Your task ::
In the equilibrium temperature text below, what accounts for the 33 K gap between Earth's equilibrium temperature and its actual average surface temperature?

Document section ::
Estimate the equilibrium temperature of a planet from stellar luminosity, distance, and bond albedo.
Used in exoplanet habitability and climate studies.

Equilibrium Temperature

Planet Equilibrium Temperature

The equilibrium temperature is the temperature a planet would have if it were a uniformly-emitting blackbody balancing absorbed starlight against thermal re-emission. It is the simplest first-order estimate of an exoplanet’s surface conditions and a key parameter in habitable-zone studies.

Formula

T_eq = T_star × √(R_star / 2a) × (1 − A)^(1/4)

where:

  • T_star = star’s effective surface temperature (K)
  • R_star = star’s radius
  • a = orbital semi-major axis (same units as R_star)
  • A = bond albedo (fraction of light reflected, 0–1)

This calculator works in solar units: stellar luminosity L (in L_sun) and orbital distance a (in AU). The equivalent expression is:

T_eq = 278.5 × (L × (1 − A) / a²)^(1/4) K

The constant 278.5 K comes from Earth at 1 AU around a 1 L_sun star with A = 0.

Worked Examples

Body Albedo Distance (AU) T_eq (K) T_obs (K)
Mercury 0.07 0.387 437 440
Venus 0.77 0.723 232 737
Earth 0.31 1.000 254 288
Mars 0.25 1.524 209 215
Jupiter 0.51 5.20 110 165

For Earth: T_eq = 278.5 × (1 × 0.69 / 1)^(1/4) ≈ 254 K (-19°C). The actual surface average is 288 K — the 33 K difference is due to the greenhouse effect.

Source material ::
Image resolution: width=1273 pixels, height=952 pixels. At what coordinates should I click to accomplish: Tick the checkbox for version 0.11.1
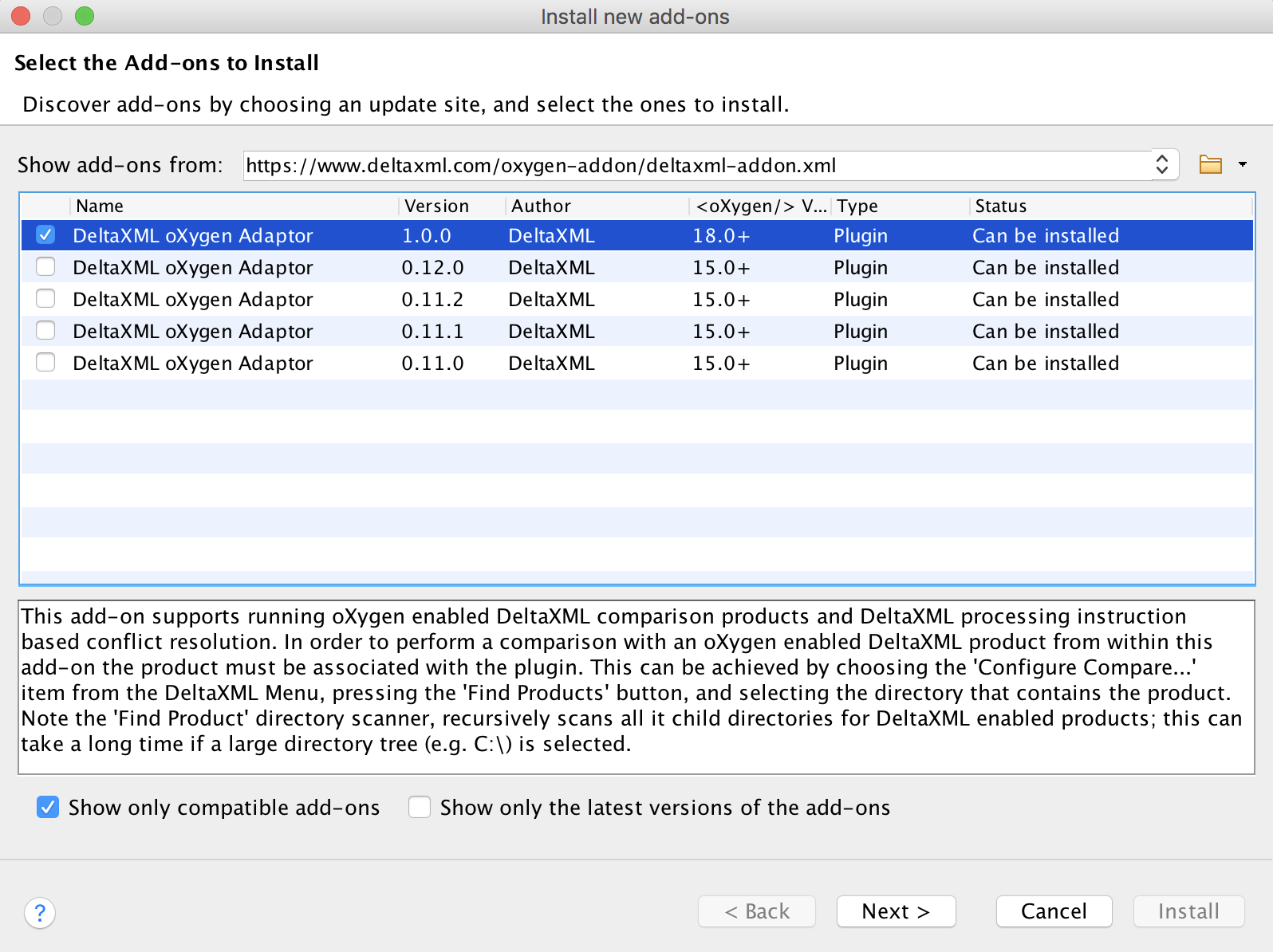(45, 331)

Final answer ::
The greenhouse effect.